What to produce –
Go through the records and filter out every line lacking the word "computer"; copy the lines that remain.

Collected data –
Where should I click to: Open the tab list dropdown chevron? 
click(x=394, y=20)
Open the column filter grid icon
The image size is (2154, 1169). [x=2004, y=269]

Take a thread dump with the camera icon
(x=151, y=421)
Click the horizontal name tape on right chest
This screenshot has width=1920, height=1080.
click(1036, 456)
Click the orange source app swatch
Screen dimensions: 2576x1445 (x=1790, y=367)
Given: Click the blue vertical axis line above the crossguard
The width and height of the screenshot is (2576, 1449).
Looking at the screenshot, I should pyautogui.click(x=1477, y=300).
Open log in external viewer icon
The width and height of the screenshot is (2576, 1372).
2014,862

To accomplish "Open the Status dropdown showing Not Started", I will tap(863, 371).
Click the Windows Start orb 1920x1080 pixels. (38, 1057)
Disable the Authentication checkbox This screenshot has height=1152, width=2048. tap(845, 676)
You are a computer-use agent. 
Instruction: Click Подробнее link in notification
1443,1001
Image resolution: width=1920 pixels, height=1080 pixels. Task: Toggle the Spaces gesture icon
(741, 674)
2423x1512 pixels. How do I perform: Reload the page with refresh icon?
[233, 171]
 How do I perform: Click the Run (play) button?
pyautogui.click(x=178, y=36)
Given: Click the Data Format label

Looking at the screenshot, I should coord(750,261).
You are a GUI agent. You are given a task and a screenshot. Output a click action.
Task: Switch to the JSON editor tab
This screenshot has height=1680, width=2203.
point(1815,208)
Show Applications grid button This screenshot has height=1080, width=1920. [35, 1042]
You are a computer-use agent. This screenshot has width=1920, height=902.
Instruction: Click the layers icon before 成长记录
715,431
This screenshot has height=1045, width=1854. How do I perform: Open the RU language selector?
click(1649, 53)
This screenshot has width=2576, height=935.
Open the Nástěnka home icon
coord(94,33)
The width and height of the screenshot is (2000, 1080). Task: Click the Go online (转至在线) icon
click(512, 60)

Exercise answer –
You are a computer-use agent. 
You are a computer-use agent. This screenshot has width=1920, height=902.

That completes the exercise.